** BEGIN **
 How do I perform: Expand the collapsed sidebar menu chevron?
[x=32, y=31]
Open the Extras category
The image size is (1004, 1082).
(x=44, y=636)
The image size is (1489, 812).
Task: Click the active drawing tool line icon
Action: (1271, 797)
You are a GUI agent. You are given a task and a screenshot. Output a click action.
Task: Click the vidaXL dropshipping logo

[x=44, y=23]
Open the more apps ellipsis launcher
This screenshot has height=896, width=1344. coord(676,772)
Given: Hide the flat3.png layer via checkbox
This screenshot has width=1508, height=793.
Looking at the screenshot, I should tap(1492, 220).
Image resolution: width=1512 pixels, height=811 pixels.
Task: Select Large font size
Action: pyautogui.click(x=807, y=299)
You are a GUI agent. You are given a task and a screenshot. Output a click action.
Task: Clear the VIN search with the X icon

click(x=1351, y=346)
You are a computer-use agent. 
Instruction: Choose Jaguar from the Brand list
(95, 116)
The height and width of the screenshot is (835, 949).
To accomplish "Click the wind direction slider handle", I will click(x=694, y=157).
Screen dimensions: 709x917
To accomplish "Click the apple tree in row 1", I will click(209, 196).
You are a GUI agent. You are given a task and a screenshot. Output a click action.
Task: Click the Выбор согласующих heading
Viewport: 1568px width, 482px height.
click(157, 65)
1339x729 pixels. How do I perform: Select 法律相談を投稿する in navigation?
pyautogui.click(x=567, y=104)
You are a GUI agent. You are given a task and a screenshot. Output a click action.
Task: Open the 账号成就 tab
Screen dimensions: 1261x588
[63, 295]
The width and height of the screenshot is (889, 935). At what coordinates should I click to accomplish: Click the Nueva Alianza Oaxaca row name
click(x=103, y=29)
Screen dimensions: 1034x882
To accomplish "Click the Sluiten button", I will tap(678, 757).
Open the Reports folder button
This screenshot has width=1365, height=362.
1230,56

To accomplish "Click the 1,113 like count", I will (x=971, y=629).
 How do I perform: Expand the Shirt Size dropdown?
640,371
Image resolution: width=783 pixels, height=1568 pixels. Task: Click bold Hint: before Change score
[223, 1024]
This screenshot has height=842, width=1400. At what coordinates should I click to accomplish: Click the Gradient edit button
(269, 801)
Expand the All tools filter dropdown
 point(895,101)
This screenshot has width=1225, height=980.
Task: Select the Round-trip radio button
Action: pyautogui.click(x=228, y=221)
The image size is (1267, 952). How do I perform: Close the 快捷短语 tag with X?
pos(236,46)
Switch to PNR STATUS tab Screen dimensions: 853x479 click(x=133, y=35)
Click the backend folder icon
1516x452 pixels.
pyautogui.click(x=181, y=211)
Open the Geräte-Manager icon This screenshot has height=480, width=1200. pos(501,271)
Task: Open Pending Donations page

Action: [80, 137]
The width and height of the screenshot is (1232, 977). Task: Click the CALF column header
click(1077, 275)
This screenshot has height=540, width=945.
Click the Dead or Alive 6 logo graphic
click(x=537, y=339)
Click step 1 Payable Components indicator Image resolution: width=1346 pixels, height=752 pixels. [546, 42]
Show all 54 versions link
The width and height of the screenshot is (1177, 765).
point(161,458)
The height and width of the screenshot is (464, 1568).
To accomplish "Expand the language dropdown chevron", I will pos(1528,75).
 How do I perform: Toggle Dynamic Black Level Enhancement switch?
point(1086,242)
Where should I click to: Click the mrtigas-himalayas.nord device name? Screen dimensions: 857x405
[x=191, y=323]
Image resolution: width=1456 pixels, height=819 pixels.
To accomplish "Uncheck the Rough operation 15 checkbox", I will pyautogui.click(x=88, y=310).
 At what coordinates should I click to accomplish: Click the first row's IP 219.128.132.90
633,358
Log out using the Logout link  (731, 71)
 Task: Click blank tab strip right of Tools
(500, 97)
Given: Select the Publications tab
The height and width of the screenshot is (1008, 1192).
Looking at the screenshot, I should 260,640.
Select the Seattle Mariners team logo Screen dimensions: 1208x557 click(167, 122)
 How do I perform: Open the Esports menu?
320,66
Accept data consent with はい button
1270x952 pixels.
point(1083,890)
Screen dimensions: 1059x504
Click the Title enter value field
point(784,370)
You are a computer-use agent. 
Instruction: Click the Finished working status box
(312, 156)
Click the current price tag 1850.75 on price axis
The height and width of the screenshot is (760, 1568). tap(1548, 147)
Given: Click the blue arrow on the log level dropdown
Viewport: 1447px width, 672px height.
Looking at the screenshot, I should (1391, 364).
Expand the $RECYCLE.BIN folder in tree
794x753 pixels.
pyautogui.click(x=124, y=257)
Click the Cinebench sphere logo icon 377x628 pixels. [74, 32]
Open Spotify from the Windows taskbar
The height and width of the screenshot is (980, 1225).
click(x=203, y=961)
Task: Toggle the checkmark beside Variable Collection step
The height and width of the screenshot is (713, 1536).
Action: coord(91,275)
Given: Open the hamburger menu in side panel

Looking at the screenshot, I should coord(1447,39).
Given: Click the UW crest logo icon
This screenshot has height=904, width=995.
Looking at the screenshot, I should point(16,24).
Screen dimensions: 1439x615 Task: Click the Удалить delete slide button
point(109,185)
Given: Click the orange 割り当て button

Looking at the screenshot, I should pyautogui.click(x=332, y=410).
** END **
## What you need to do
Express every line of the material above as a Markdown table with the columns Row and Text, numbering the lines in order and skipping any that are blank.

## Output
| Row | Text |
|---|---|
| 1 |  How do I perform: Expand the collapsed sidebar menu chevron? |
| 2 | [x=32, y=31] |
| 3 | Open the Extras category |
| 4 | The image size is (1004, 1082). |
| 5 | (x=44, y=636) |
| 6 | The image size is (1489, 812). |
| 7 | Task: Click the active drawing tool line icon |
| 8 | Action: (1271, 797) |
| 9 | You are a GUI agent. You are given a task and a screenshot. Output a click action. |
| 10 | Task: Click the vidaXL dropshipping logo |
| 11 | [x=44, y=23] |
| 12 | Open the more apps ellipsis launcher |
| 13 | This screenshot has height=896, width=1344. coord(676,772) |
| 14 | Given: Hide the flat3.png layer via checkbox |
| 15 | This screenshot has width=1508, height=793. |
| 16 | Looking at the screenshot, I should tap(1492, 220). |
| 17 | Image resolution: width=1512 pixels, height=811 pixels. |
| 18 | Task: Select Large font size |
| 19 | Action: pyautogui.click(x=807, y=299) |
| 20 | You are a GUI agent. You are given a task and a screenshot. Output a click action. |
| 21 | Task: Clear the VIN search with the X icon |
| 22 | click(x=1351, y=346) |
| 23 | You are a computer-use agent.  |
| 24 | Instruction: Choose Jaguar from the Brand list |
| 25 | (95, 116) |
| 26 | The height and width of the screenshot is (835, 949). |
| 27 | To accomplish "Click the wind direction slider handle", I will click(x=694, y=157). |
| 28 | Screen dimensions: 709x917 |
| 29 | To accomplish "Click the apple tree in row 1", I will click(209, 196). |
| 30 | You are a GUI agent. You are given a task and a screenshot. Output a click action. |
| 31 | Task: Click the Выбор согласующих heading |
| 32 | Viewport: 1568px width, 482px height. |
| 33 | click(157, 65) |
| 34 | 1339x729 pixels. How do I perform: Select 法律相談を投稿する in navigation? |
| 35 | pyautogui.click(x=567, y=104) |
| 36 | You are a GUI agent. You are given a task and a screenshot. Output a click action. |
| 37 | Task: Open the 账号成就 tab |
| 38 | Screen dimensions: 1261x588 |
| 39 | [63, 295] |
| 40 | The width and height of the screenshot is (889, 935). At what coordinates should I click to accomplish: Click the Nueva Alianza Oaxaca row name |
| 41 | click(x=103, y=29) |
| 42 | Screen dimensions: 1034x882 |
| 43 | To accomplish "Click the Sluiten button", I will tap(678, 757). |
| 44 | Open the Reports folder button |
| 45 | This screenshot has width=1365, height=362. |
| 46 | 1230,56 |
| 47 | To accomplish "Click the 1,113 like count", I will (x=971, y=629). |
| 48 |  How do I perform: Expand the Shirt Size dropdown? |
| 49 | 640,371 |
| 50 | Image resolution: width=783 pixels, height=1568 pixels. Task: Click bold Hint: before Change score |
| 51 | [223, 1024] |
| 52 | This screenshot has height=842, width=1400. At what coordinates should I click to accomplish: Click the Gradient edit button |
| 53 | (269, 801) |
| 54 | Expand the All tools filter dropdown |
| 55 |  point(895,101) |
| 56 | This screenshot has width=1225, height=980. |
| 57 | Task: Select the Round-trip radio button |
| 58 | Action: pyautogui.click(x=228, y=221) |
| 59 | The image size is (1267, 952). How do I perform: Close the 快捷短语 tag with X? |
| 60 | pos(236,46) |
| 61 | Switch to PNR STATUS tab Screen dimensions: 853x479 click(x=133, y=35) |
| 62 | Click the backend folder icon |
| 63 | 1516x452 pixels. |
| 64 | pyautogui.click(x=181, y=211) |
| 65 | Open the Geräte-Manager icon This screenshot has height=480, width=1200. pos(501,271) |
| 66 | Task: Open Pending Donations page |
| 67 | Action: [80, 137] |
| 68 | The width and height of the screenshot is (1232, 977). Task: Click the CALF column header |
| 69 | click(1077, 275) |
| 70 | This screenshot has height=540, width=945. |
| 71 | Click the Dead or Alive 6 logo graphic |
| 72 | click(x=537, y=339) |
| 73 | Click step 1 Payable Components indicator Image resolution: width=1346 pixels, height=752 pixels. [546, 42] |
| 74 | Show all 54 versions link |
| 75 | The width and height of the screenshot is (1177, 765). |
| 76 | point(161,458) |
| 77 | The height and width of the screenshot is (464, 1568). |
| 78 | To accomplish "Expand the language dropdown chevron", I will pos(1528,75). |
| 79 |  How do I perform: Toggle Dynamic Black Level Enhancement switch? |
| 80 | point(1086,242) |
| 81 | Where should I click to: Click the mrtigas-himalayas.nord device name? Screen dimensions: 857x405 |
| 82 | [x=191, y=323] |
| 83 | Image resolution: width=1456 pixels, height=819 pixels. |
| 84 | To accomplish "Uncheck the Rough operation 15 checkbox", I will pyautogui.click(x=88, y=310). |
| 85 |  At what coordinates should I click to accomplish: Click the first row's IP 219.128.132.90 |
| 86 | 633,358 |
| 87 | Log out using the Logout link  (731, 71) |
| 88 |  Task: Click blank tab strip right of Tools |
| 89 | (500, 97) |
| 90 | Given: Select the Publications tab |
| 91 | The height and width of the screenshot is (1008, 1192). |
| 92 | Looking at the screenshot, I should 260,640. |
| 93 | Select the Seattle Mariners team logo Screen dimensions: 1208x557 click(167, 122) |
| 94 |  How do I perform: Open the Esports menu? |
| 95 | 320,66 |
| 96 | Accept data consent with はい button |
| 97 | 1270x952 pixels. |
| 98 | point(1083,890) |
| 99 | Screen dimensions: 1059x504 |
| 100 | Click the Title enter value field |
| 101 | point(784,370) |
| 102 | You are a computer-use agent.  |
| 103 | Instruction: Click the Finished working status box |
| 104 | (312, 156) |
| 105 | Click the current price tag 1850.75 on price axis |
| 106 | The height and width of the screenshot is (760, 1568). tap(1548, 147) |
| 107 | Given: Click the blue arrow on the log level dropdown |
| 108 | Viewport: 1447px width, 672px height. |
| 109 | Looking at the screenshot, I should (1391, 364). |
| 110 | Expand the $RECYCLE.BIN folder in tree |
| 111 | 794x753 pixels. |
| 112 | pyautogui.click(x=124, y=257) |
| 113 | Click the Cinebench sphere logo icon 377x628 pixels. [74, 32] |
| 114 | Open Spotify from the Windows taskbar |
| 115 | The height and width of the screenshot is (980, 1225). |
| 116 | click(x=203, y=961) |
| 117 | Task: Toggle the checkmark beside Variable Collection step |
| 118 | The height and width of the screenshot is (713, 1536). |
| 119 | Action: coord(91,275) |
| 120 | Given: Open the hamburger menu in side panel |
| 121 | Looking at the screenshot, I should coord(1447,39). |
| 122 | Given: Click the UW crest logo icon |
| 123 | This screenshot has height=904, width=995. |
| 124 | Looking at the screenshot, I should point(16,24). |
| 125 | Screen dimensions: 1439x615 Task: Click the Удалить delete slide button |
| 126 | point(109,185) |
| 127 | Given: Click the orange 割り当て button |
| 128 | Looking at the screenshot, I should pyautogui.click(x=332, y=410). |